On 2016/11/15 22:57:08, Maria wrote: > What I'd like to understand is who are the core people required (in addition to > you, who is obviously the OWNER for this) to make go/no-go decision on this, so > that we can loop in the right set of people. Perhaps an in-person meeting will > let us resolve this faster. I would like to know that too. I CCed a couple people on the bug you filed, and I asked jschuh for help figuring this out. https://codereview.chromium.org/2498113003/diff/1/components/google/core/brow... File components/google/core/browser/google_util.cc (right): https://codereview.chromium.org/2498113003/diff/1/components/google/core/brow... components/google/core/browser/google_util.cc:149: return false; On 2016/11/15 23:36:31, Maria wrote: > On 2016/11/15 22:11:57, Peter Kasting wrote: > > This linear search is less-efficient than it could be even using your array > > datatype, because your TLD list is alphabetically sorted. > > > > But even more efficient would be to use a set or trie. > > Agree. I was thinking about that. The reason I went with file-global const array > is because it's created once and reused. Whereas, if we used a data-structure, > then we need to either generate it every time the function is called or somehow > manage its memory (intentionally leak it?). Do you have thoughts on the right > approach here? CR_DEFINE_STATIC_LOCAL within the function is the way to do this if all access is single-threaded. If you need something threadsafe, use a base::LazyInstance. I don't know offhand what the threading requirements here are.
Hey, Peter, I updated this to change implementation to set, let me know if the implementation looks okay. I know we've talked about extracting this function elsewhere, I will send out mail with our options on that, but wanted to proceed in parallel with code review to see if the new implementation looks ok.

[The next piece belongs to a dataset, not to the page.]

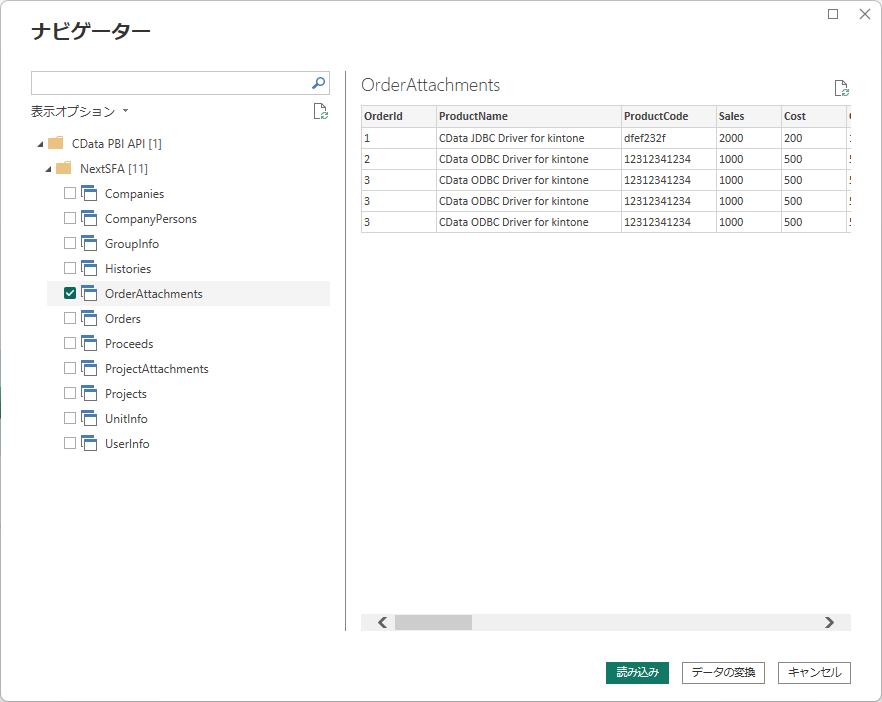Click the データの変換 button
This screenshot has width=882, height=702.
point(723,673)
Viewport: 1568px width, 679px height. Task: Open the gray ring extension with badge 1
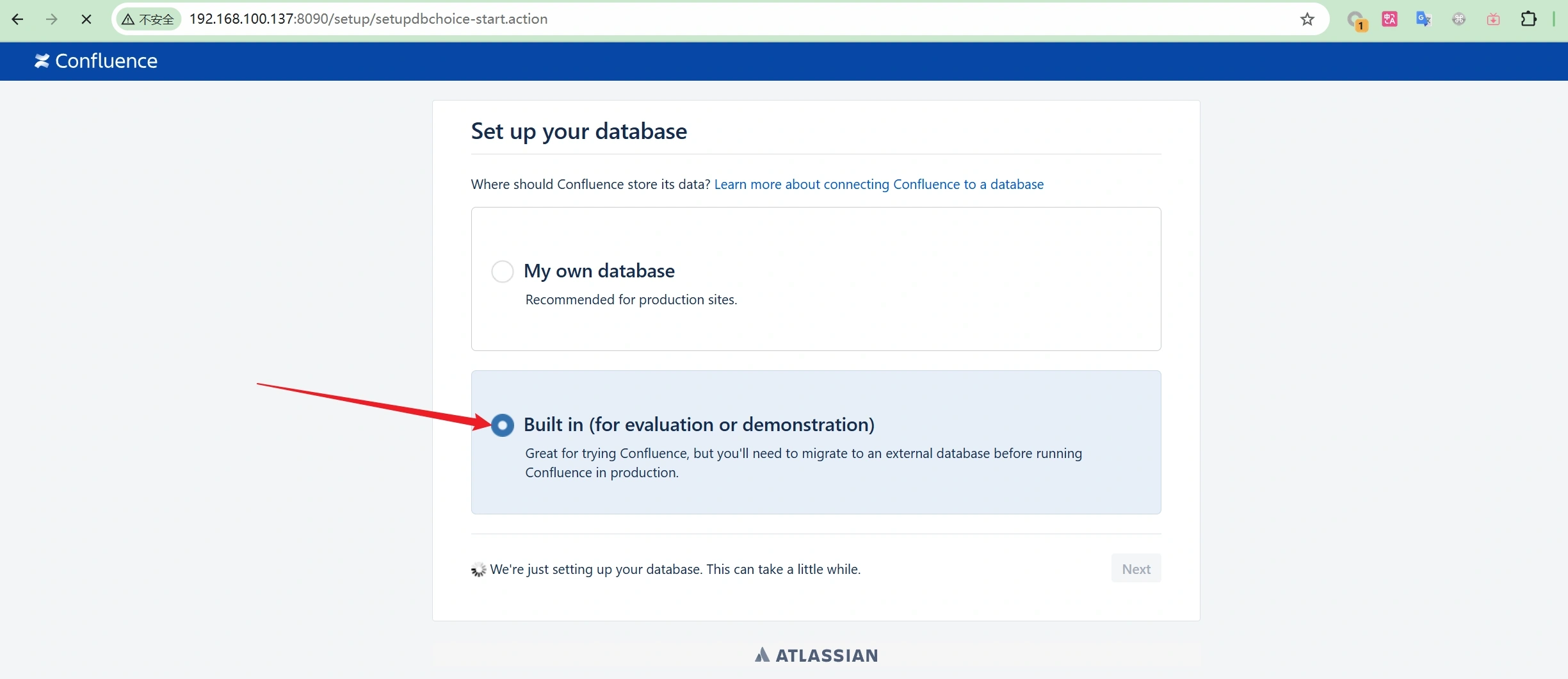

Implementation LGTM with a couple comments. In particular, using a set seems fine. I don't see a reason to go for something like a trie here. https://codereview.chromium.org/2498113003/diff/40001/components/google/core/... File components/google/core/browser/google_util.cc (right): https://codereview.chromium.org/2498113003/diff/40001/components/google/core/... components/google/core/browser/google_util.cc:55: Nit: Don't add a blank line here. https://codereview.chromium.org/2498113003/diff/40001/components/google/core/... components/google/core/browser/google_util.cc:107: return valid; Why check "|| tld.empty()" here? It seems like this can never happen if |valid| is true, since IsValidHostName() checks for 0/npos for the tld_length and returns false. It's also confusing, since it somehow the TLD could be empty on a valid hostname, we'd return true here, which would be wrong. So it seems better to rewrite as just: if (!IsValidHostName(...)) return false; We don't even need to DCHECK(!tld.empty()), since an empty TLD would not cause correctness problems (it'd just do an unnecessary set check). https://codereview.chromium.org/2498113003/diff/40001/components/google/core/... components/google/core/browser/google_util.cc:109: static std::set<std::string> google_tlds = {"ac", "ad", "ae", "af", "ag", Use CR_DEFINE_STATIC_LOCAL for this. https://codereview.chromium.org/2498113003/diff/40001/components/google/core/... components/google/core/browser/google_util.cc:146: return google_tlds.find(tld.as_string()) != google_tlds.end(); Nit: Reads more clearly: return base::ContainsKey(google_tlds, tld.as_string());
https://codereview.chromium.org/2498113003/diff/40001/components/google/core/... File components/google/core/browser/google_util.cc (right): https://codereview.chromium.org/2498113003/diff/40001/components/google/core/... components/google/core/browser/google_util.cc:55: On 2016/12/15 01:21:59, Peter Kasting wrote: > Nit: Don't add a blank line here. Done. https://codereview.chromium.org/2498113003/diff/40001/components/google/core/... components/google/core/browser/google_util.cc:107: return valid; On 2016/12/15 01:21:59, Peter Kasting wrote: > Why check "|| tld.empty()" here? > > It seems like this can never happen if |valid| is true, since IsValidHostName() > checks for 0/npos for the tld_length and returns false. > > It's also confusing, since it somehow the TLD could be empty on a valid > hostname, we'd return true here, which would be wrong. > > So it seems better to rewrite as just: > > if (!IsValidHostName(...)) > return false; > > We don't even need to DCHECK(!tld.empty()), since an empty TLD would not cause > correctness problems (it'd just do an unnecessary set check). Done. https://codereview.chromium.org/2498113003/diff/40001/components/google/core/... components/google/core/browser/google_util.cc:109: static std::set<std::string> google_tlds = {"ac", "ad", "ae", "af", "ag", On 2016/12/15 01:21:59, Peter Kasting wrote: > Use CR_DEFINE_STATIC_LOCAL for this. I don't think I can because CR_DEFINE_STATIC_LOCAL macro is defined as "static type& name = *new type arguments", which wouldn't work with initializer lists that I'm using here. https://codereview.chromium.org/2498113003/diff/40001/components/google/core/... components/google/core/browser/google_util.cc:146: return google_tlds.find(tld.as_string()) != google_tlds.end(); On 2016/12/15 01:21:59, Peter Kasting wrote: > Nit: Reads more clearly: > > return base::ContainsKey(google_tlds, tld.as_string()); Done.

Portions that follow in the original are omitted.